Ritual is not a Dirty Word
I recently had the privilege of staying at the beautiful Fivelements retreat in Ubud Bali and participating in a fire ceremony called Agni Hotra while writing a story on ritual and healing.
I quite honestly forgot about the simple benefits of including the five elements of earth, fire, water, air and space into our every day rituals while attending to our busy lifestyles.
It made me think about the calming effects that running water or even being surrounded by bodies of water can have on us. Even clean air, space just to be, feeling the earth between our toes (because we are always wearing shoes) and the hypnotic embers of a fire can breathe life into us again.
The Balinese people practice rituals everyday which include these elements. And they are happier for it. You can see it in their smiles, their eyes and their ridiculously youthful looking skin. It also means they take time out of their days to appreciate what surrounds them and also understand that they are a part of the elements themselves - not a separate entity.
Agni Hotra is an ancient fire ceremony which originated from the Hindu sacred scriptures - the Vedas. Agni refers to fire and Hotras means, healing. Specially trained priests make offerings into the fire while reciting Sanskrit mantras to invoke blessings of health and abundance.
During the ceremony, I sat next to my priest and recited the OM mantra 21 times (to help purify and cleanse) while setting my intention or wish for the future and adding ghee to the fire one spoon at a time while exclaiming ‘Svaha’ or ‘So be it!’ at the end of each chant.
Offerings of seeds (food), sugar (for forgiveness) were added to the fire as I was told to drink the holy water. My involvement was not impartial and even though I was unsure of my role in this ceremony it somehow came naturally to me and our movements and voices moved in time with each other as the fire grew hot and somewhat uncomfortable on my face - it felt like my presence was known - I was no longer just sitting on the sidelines waiting for things to happen. It gave me the understanding that I am continually adding the fuel to the fire and I have to be careful about what I add.
The most intriguing offering was the coconut. It's metophorical and also symbolic reference as the human 'ego', was poignant for me at this time - I needed to let go of who I thought I was and who others thought I should be - and as I cracked open the coconut (well, the priest did anyway as I tried and failed a few times) and threw it into the burning fire - it felt like a release of the old ego and the creation of a new and better one.
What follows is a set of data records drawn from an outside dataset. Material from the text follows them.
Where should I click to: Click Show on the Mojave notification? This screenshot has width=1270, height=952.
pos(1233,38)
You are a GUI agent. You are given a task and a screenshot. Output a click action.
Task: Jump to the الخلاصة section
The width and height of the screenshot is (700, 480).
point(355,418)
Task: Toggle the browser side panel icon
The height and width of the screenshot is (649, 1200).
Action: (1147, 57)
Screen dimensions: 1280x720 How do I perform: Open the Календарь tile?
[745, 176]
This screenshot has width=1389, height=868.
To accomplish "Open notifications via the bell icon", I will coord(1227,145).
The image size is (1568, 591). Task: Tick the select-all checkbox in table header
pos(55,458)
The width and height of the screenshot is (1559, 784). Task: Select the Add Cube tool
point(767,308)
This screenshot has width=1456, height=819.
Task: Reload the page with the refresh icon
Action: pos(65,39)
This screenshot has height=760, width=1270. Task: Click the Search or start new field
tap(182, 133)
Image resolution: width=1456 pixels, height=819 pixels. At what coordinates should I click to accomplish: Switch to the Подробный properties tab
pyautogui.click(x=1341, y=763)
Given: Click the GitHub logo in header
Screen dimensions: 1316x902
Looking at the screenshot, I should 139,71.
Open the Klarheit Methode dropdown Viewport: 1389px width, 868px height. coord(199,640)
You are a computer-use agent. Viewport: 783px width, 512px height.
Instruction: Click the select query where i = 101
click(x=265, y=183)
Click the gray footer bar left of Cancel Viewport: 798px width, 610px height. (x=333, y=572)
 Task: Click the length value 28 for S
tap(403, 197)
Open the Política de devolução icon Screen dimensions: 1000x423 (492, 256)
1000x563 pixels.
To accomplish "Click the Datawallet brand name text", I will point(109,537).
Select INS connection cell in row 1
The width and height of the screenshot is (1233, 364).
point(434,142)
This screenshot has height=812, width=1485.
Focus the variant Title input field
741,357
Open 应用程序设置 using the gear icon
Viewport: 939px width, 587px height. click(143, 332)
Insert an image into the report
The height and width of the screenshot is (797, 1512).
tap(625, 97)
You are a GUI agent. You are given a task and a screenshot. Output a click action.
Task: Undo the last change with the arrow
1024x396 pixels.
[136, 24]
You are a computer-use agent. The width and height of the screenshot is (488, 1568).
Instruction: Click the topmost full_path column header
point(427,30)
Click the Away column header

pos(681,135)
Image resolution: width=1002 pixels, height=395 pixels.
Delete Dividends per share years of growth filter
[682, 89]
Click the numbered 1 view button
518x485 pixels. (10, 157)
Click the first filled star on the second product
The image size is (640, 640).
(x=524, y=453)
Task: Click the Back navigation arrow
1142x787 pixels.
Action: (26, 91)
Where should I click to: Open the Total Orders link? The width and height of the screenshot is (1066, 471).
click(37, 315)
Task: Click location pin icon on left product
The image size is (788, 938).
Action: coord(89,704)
So really, it is all about symbols that we can relate to and potentially use to rid our minds and bodies of unworthy thoughts and make sense of time and space. It doesn’t mean you should build a bonfire out the back of your house and start throwing tubs of lard in. It can just be the ritual of lighting candles, surrounding yourself with flowers, creating a lush sanctuary with water flowing (a small water feature or bird bath in the garden), that can be appreciated every day in some sort of ritual.
So, there are a number of things you can try at home, but there really are no rules:
1. Wake up and be thankful for all the goodness in your life. Purely focus on those good things and they wll grow.
2. Set your intention for the day: what would you like to achieve? I have a mantelpiece with lots of candles and crystals and a vision board that I focus on in my thoughts. Hold a crystal to your heart and make some wishes.
3. Have a cup of tea or coffee and sit and appreciate nature in your backyard or balcony before you start your hectic day. It only takes 10 minutes of your time and it really just helps to wake up every cell in the body to function at an optimal level.
4. Take a bath - add oils, bath salts (Epsom salts are amazing), light some candles and put some music on at the end of a long day. If you don't have a bath, or the time, then make your shower a ritual - with a natural body scrub, face mask and then apply body oils.
5. Go to bed in peace. We often deal with difficult relationships, money issues, work dynamics and family problems that niggle at us and make us feel angry when we go to bed. Try practicing 10 deep breathes (lying down or sitting up), focusing on the nose and the air shooting up through each nostril and out again. Only focus on the nose and this will instantly calm the whole body. When the mind wanders, don't beat yourself up about it, just go back to focusing on the breathe.